• The problem: Omit all pictures, then retype the data exactly as given.

Screenshot grounding data:
▽

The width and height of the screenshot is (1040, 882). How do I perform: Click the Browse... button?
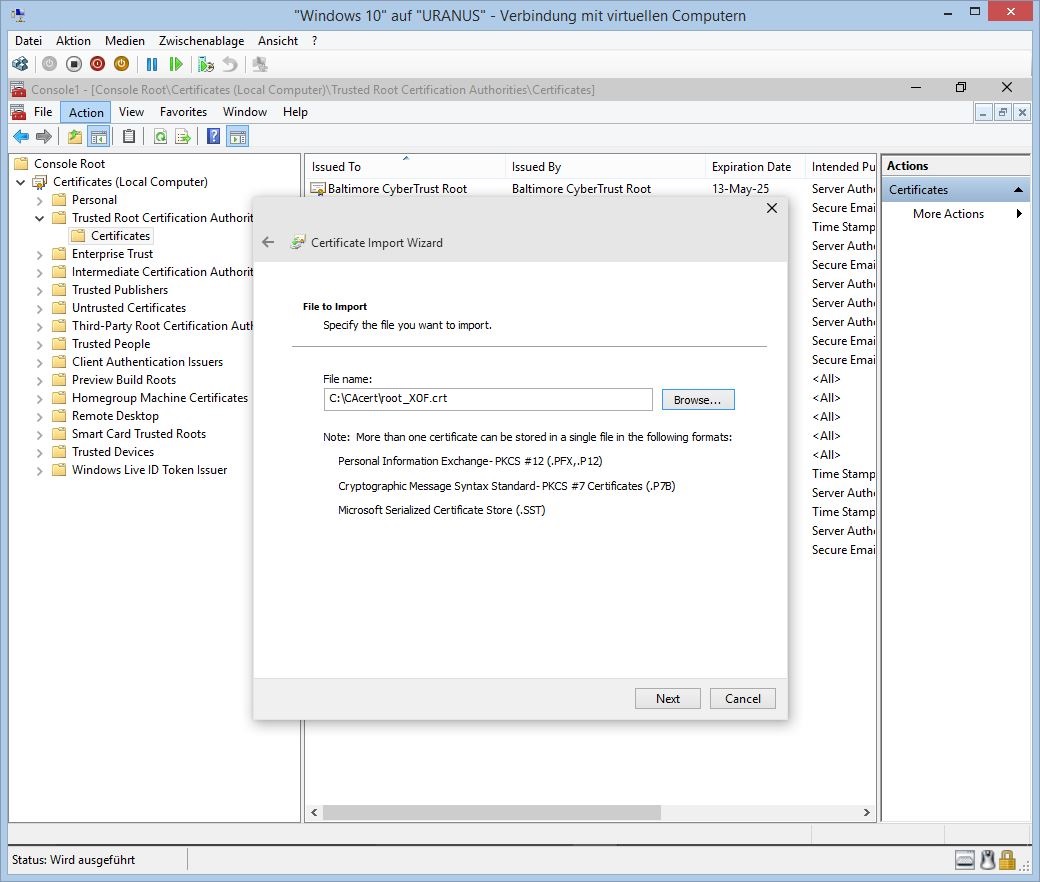coord(697,400)
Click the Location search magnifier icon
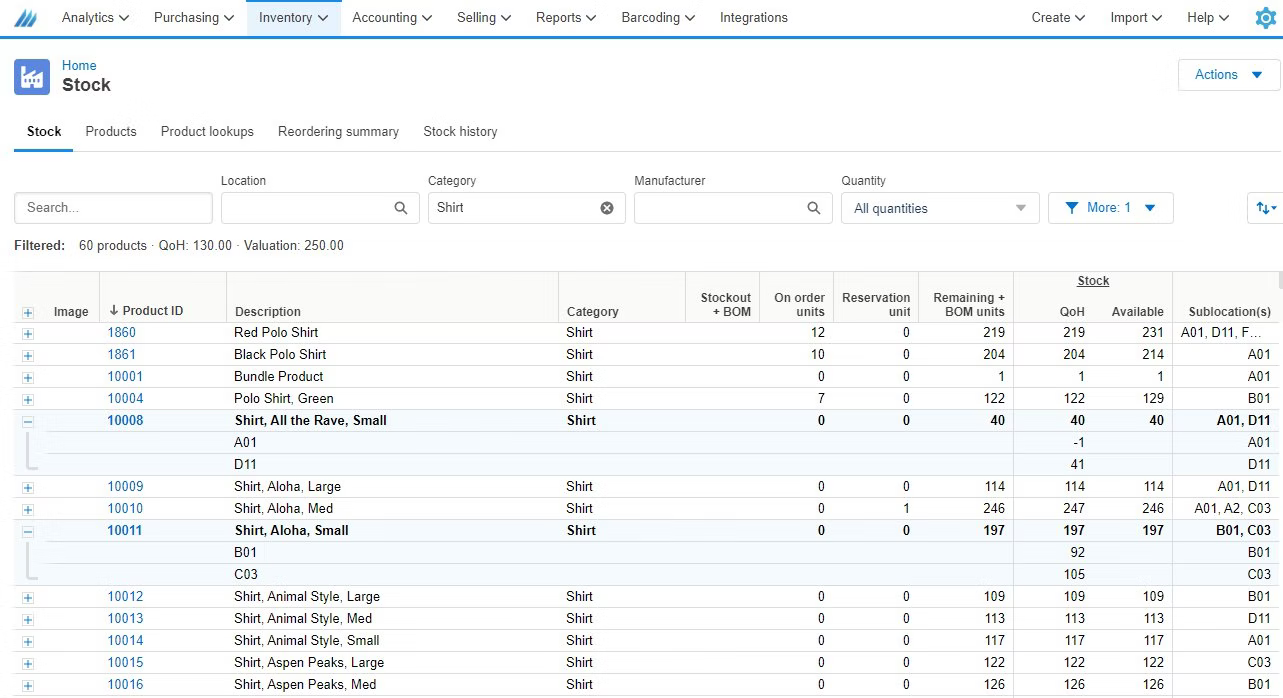Screen dimensions: 1283x698 point(400,208)
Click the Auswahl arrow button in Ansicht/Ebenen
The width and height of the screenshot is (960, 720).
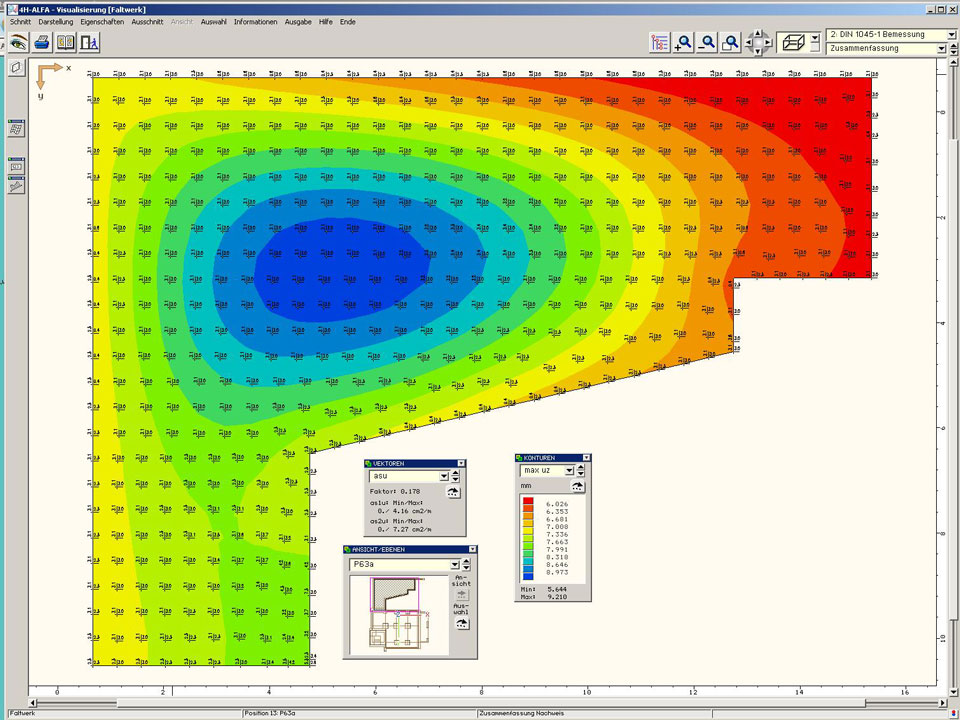tap(461, 622)
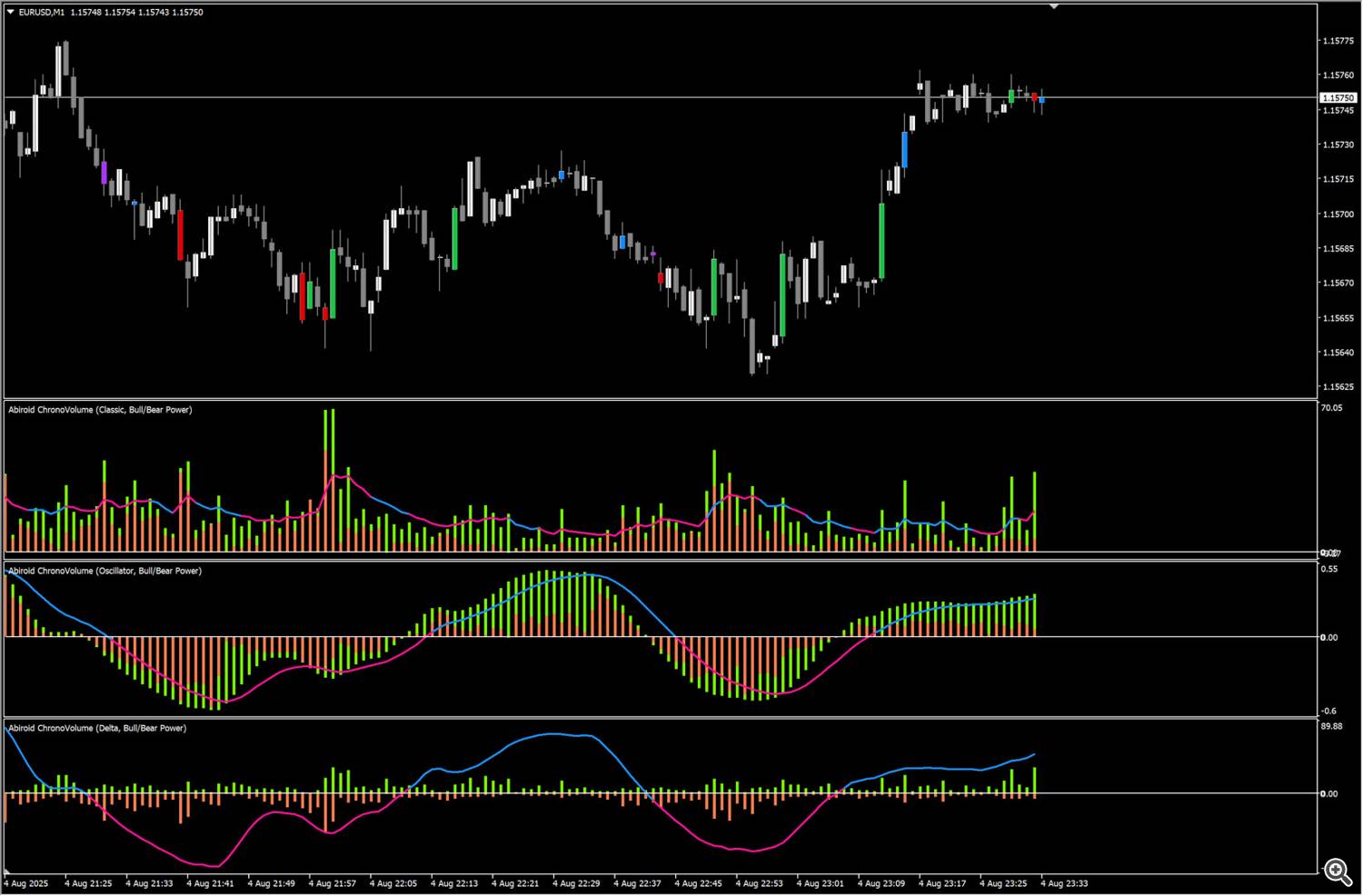1363x896 pixels.
Task: Click the EURUSD,M1 symbol title text
Action: point(42,12)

△

• Task solution:
The width and height of the screenshot is (1040, 882). How do I perform: Click the Browse... button?
coord(697,400)
Click the Location search magnifier icon
Screen dimensions: 1283x698 point(400,208)
Click the Auswahl arrow button in Ansicht/Ebenen
The width and height of the screenshot is (960, 720).
tap(461, 622)
1363x896 pixels.
Task: Click the EURUSD,M1 symbol title text
Action: point(42,12)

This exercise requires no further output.